» What you will do
Reproduce the entries shown below only from the line with "The height and width of the screenshot is (327, 427)." down to the line with "You are a computer-use agent. Viewport: 430px", keeping both end lines and copying each one exactly.

[Extracted records]
◇ ◇ ◇ ◇
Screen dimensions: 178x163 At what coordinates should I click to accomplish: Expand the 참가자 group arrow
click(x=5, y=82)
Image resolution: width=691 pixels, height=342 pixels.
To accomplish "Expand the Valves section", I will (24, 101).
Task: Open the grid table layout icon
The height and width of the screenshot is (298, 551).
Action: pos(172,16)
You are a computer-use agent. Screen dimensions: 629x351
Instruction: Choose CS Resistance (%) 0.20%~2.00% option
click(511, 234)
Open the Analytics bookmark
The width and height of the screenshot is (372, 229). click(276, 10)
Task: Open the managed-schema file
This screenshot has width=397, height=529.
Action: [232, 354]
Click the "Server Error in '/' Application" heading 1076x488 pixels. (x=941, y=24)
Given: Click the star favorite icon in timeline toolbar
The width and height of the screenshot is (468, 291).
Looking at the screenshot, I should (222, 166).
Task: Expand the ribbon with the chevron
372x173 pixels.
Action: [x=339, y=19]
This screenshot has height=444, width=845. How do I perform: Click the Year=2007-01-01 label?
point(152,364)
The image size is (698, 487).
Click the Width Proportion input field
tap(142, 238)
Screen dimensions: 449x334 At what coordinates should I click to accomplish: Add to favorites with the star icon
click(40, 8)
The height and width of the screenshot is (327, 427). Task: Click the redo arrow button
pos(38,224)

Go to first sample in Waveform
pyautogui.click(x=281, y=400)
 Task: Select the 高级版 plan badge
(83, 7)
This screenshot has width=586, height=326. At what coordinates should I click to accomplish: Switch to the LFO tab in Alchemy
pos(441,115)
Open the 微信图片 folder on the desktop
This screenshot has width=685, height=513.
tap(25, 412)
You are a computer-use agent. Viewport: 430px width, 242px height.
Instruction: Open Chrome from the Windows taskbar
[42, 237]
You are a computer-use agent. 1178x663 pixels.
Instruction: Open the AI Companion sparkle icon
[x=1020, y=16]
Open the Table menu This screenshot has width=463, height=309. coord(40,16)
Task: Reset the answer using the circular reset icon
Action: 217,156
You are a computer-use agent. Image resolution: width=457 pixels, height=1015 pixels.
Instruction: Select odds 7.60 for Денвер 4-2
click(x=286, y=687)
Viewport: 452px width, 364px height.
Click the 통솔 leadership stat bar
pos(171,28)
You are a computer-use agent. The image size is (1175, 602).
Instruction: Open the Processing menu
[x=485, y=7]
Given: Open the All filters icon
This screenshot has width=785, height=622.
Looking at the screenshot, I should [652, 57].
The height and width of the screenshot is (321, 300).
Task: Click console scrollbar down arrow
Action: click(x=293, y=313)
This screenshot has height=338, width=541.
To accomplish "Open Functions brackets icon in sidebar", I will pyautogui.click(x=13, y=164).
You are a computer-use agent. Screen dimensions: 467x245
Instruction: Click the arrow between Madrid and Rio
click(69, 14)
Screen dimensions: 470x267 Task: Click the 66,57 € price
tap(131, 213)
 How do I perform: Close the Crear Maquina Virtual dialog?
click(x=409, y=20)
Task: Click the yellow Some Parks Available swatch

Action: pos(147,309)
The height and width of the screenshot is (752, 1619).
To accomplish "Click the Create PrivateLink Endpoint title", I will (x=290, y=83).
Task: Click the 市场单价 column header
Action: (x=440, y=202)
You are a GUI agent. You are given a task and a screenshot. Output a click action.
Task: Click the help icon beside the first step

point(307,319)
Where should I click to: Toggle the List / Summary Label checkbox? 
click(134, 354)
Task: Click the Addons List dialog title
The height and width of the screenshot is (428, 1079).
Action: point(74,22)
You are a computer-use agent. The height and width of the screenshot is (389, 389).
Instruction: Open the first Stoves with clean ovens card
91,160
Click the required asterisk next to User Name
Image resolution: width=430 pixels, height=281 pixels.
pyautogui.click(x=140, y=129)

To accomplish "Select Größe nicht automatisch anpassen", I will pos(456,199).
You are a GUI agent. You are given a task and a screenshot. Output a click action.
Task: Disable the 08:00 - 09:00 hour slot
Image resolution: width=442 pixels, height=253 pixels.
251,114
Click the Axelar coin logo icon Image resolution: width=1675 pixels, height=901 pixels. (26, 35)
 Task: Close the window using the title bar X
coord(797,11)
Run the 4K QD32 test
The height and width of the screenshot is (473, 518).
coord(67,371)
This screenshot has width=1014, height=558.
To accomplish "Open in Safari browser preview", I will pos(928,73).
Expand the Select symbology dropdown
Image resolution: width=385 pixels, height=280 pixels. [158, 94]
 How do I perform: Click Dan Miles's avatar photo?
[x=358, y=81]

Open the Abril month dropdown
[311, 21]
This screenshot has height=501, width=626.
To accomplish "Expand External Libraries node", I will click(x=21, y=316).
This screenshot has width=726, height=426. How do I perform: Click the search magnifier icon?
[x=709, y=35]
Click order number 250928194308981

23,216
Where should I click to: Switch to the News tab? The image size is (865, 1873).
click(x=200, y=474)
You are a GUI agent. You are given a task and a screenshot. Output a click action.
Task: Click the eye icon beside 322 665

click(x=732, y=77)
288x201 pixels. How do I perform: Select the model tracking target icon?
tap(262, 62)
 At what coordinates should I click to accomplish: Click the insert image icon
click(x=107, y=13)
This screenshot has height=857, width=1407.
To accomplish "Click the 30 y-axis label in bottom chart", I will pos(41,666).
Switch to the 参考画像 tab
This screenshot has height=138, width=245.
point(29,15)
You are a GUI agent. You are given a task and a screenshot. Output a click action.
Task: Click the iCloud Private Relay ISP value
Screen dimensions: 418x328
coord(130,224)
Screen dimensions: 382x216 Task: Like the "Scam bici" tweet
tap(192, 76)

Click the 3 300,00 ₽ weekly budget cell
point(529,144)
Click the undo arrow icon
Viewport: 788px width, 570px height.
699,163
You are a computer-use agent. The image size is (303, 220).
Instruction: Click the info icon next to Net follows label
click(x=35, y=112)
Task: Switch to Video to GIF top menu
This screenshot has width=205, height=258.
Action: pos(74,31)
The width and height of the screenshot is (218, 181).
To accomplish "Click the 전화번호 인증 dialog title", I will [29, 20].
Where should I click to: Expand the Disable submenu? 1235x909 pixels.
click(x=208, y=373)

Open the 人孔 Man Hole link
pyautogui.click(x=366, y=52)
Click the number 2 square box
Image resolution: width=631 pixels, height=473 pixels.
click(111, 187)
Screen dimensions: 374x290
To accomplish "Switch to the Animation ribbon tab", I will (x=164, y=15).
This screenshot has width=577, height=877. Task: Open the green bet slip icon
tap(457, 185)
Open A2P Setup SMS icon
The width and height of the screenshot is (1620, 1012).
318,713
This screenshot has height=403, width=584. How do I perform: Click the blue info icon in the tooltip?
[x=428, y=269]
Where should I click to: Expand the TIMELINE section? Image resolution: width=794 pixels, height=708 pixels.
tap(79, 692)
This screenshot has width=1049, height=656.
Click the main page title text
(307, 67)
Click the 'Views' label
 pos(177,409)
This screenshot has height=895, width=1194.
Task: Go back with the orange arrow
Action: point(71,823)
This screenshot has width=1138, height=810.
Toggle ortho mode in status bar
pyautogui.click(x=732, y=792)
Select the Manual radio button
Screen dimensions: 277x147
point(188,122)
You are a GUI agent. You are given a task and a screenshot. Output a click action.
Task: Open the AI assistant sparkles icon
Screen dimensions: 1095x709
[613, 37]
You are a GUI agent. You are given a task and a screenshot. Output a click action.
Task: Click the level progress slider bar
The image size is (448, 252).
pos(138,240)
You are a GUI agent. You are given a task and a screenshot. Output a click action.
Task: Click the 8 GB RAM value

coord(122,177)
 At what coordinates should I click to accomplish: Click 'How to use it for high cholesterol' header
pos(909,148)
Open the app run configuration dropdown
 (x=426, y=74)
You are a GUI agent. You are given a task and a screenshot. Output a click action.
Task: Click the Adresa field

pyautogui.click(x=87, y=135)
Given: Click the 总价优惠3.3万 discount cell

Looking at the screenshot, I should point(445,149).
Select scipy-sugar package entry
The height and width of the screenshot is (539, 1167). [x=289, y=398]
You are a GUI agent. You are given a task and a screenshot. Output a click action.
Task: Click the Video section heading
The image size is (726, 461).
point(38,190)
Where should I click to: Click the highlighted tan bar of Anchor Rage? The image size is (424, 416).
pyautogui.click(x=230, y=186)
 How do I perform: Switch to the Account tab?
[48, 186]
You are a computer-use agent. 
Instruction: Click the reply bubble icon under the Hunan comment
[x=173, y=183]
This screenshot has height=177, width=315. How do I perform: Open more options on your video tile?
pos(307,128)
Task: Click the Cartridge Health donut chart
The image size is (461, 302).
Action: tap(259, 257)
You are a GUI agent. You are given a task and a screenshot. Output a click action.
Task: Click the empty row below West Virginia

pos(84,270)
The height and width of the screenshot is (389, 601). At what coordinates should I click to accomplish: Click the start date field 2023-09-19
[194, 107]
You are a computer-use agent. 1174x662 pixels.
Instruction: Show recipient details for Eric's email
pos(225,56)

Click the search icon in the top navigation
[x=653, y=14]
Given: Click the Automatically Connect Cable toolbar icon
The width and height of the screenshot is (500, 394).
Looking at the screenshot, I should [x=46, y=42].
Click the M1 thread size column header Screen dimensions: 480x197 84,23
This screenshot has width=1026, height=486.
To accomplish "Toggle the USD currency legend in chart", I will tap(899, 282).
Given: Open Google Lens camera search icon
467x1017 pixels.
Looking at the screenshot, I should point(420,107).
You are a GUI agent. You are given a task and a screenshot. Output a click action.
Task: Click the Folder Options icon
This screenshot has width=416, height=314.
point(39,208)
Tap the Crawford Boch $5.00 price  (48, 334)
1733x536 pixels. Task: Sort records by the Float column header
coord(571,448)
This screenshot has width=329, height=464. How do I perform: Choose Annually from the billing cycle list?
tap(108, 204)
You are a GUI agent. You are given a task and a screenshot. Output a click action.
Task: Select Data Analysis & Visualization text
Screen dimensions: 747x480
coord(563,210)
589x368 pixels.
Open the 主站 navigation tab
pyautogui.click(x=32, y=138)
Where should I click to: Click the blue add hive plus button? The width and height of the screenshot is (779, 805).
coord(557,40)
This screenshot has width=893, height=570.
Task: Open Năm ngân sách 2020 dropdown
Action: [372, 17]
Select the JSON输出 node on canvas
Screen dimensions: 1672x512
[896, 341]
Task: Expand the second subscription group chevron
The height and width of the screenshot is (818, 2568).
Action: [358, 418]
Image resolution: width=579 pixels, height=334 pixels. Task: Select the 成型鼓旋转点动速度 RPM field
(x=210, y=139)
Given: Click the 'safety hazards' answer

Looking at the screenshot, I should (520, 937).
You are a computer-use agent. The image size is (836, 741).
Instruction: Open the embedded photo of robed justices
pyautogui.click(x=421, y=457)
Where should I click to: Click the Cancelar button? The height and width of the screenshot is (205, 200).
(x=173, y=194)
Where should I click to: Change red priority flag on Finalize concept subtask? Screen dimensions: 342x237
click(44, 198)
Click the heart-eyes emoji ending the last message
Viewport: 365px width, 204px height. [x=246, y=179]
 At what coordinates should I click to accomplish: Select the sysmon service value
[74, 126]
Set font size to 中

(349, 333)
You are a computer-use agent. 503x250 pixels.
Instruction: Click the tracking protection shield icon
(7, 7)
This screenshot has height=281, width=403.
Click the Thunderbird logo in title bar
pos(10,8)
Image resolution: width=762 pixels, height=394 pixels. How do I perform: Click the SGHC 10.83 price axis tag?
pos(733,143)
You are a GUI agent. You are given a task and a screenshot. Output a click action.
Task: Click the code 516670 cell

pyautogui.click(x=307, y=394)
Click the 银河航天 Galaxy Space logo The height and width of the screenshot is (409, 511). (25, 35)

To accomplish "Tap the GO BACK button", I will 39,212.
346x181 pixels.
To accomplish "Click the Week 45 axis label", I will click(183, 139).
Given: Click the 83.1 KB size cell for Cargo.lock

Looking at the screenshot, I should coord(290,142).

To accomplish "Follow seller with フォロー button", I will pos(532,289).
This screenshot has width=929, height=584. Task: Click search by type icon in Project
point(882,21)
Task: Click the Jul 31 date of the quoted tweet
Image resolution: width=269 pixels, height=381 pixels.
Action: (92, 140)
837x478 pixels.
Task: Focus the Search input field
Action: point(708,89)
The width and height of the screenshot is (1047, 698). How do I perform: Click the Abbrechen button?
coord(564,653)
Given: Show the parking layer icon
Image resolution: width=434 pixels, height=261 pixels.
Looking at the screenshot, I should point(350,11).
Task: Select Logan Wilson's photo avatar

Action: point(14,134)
◇ ◇ ◇ ◇
» Solution for this exercise
The height and width of the screenshot is (327, 427). Task: Click the redo arrow button
pos(38,224)

Go to first sample in Waveform
pyautogui.click(x=281, y=400)
 Task: Select the 高级版 plan badge
(83, 7)
This screenshot has width=586, height=326. At what coordinates should I click to accomplish: Switch to the LFO tab in Alchemy
pos(441,115)
Open the 微信图片 folder on the desktop
This screenshot has width=685, height=513.
tap(25, 412)
You are a computer-use agent. Viewport: 430px width, 242px height.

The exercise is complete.